Karima pointed out that “a dog’s impurity is only in his saliva and not in the rest of his body. If he touches a human or if that person keeps the dog, then there is nothing in there”.
Ahmed Karima said, for example, that dogs in the countryside cling to humans and enter homes, stressing that “there is nothing wrong with a person raising a dog”.
Karima also spoke of “the purity of the pig.” Imam Malik Ibn Anas was quoted as saying that “the pig itself is a pure animal, but its flesh is forbidden”, explaining that “the pig is pure in itself because God has nothing created by uncleanness.”
Opinions were divided among tweeters about the statements, between those who agreed with him based on the Malikite mindset and those who believed that the dog was not pure based on the Hanbali mindset.
A group of tweeters rejected Ahmed Karima’s remarks, calling them “false” and “strange”.

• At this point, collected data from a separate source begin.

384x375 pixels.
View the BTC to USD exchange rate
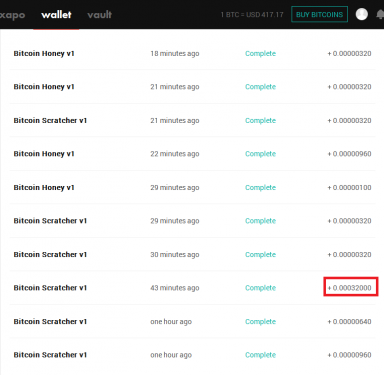(x=252, y=15)
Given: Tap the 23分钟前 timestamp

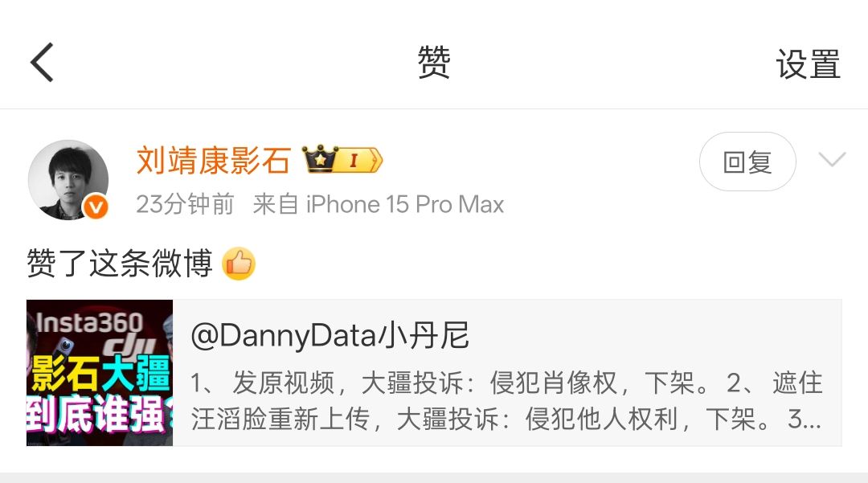Looking at the screenshot, I should point(185,204).
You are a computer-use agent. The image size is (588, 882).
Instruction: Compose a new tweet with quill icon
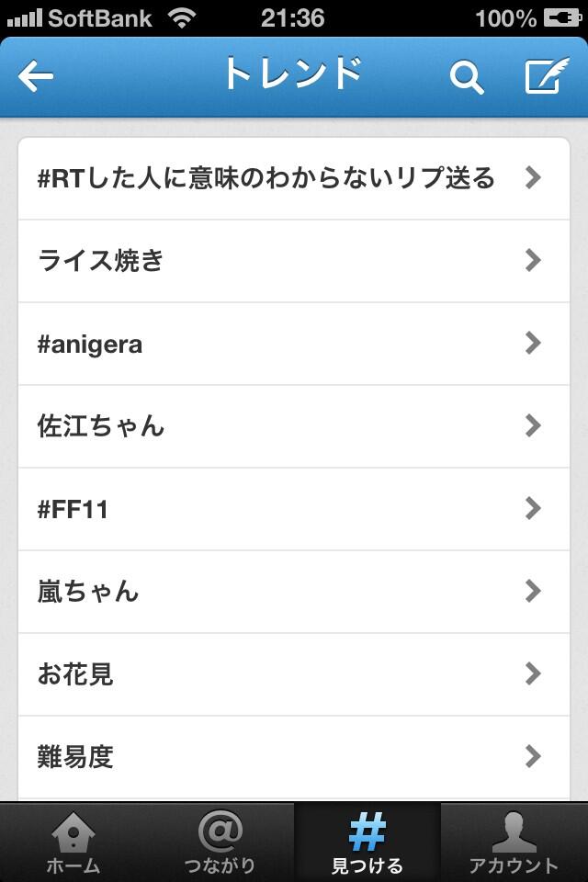[x=547, y=75]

Others ruled out that the dog was clean, as Karima said.
And a tweet asked, “Have you finished all the important topics to ask about the dog and the pig’s body?”
While some urged “not to discuss the word of God,” according to what they said.
Supporters of dog purity
On the other hand, another group supported Karima’s opinion, pointing out that the dog is pure according to the Malikite mindset and that Karima was not mistaken in throwing all this controversy after him.

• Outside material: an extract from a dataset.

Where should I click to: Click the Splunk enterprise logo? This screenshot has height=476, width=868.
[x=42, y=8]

While some have indicated that this is not Ahmed Karima’s personal opinion, but rather Sharia and Islamic jurisprudence.
Researchers’ divergence about dog purity
At a time when tweeters were supporting Dr. Ahmed Karima’s statements, Abbas Shoman, fatwa supervisor at Al-Azhar Al-Sharif, told the BBC that there is a divergence among researchers regarding the purity of dogs.

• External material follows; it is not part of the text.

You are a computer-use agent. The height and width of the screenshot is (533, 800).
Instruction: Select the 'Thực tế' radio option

Shoman pointed out that there are three opinions one can trust: The first of them is that the dog is pure based on Imam Malick’s opinion, but this statement is appropriate for the military police who use dogs to detect drugs and explosives.
He added: “This advice can be taken in this case, as for the breeding of dogs at home, it is intended for breeders who use dogs for guard and hunting, but it is definitely not suitable for breeding dogs at home, because there are, contrary to Imam Malick’s view, an opinion from Imam Ibn Hanbal, who sees that the dog is completely unclean and therefore unfit to be brought up in houses. “
Mr. Shoman believed that “every case has its own fatwa”, pointing out that “the lawyers disagreed about the purity of the dog, but most lawyers agreed on the impurity of its saliva”, and therefore “anyone who can not be on guard against dog cleanliness “by his tongue and his contact with utensils and other things in houses, then he should not raise the dog.”
Abbas Shoman pointed out that “there is disagreement between the Malikites and the Hanbalites about the purity of the dogs. Malik bin Anas thinks he is clean, while Ibn Hanbal thinks he is not clean.”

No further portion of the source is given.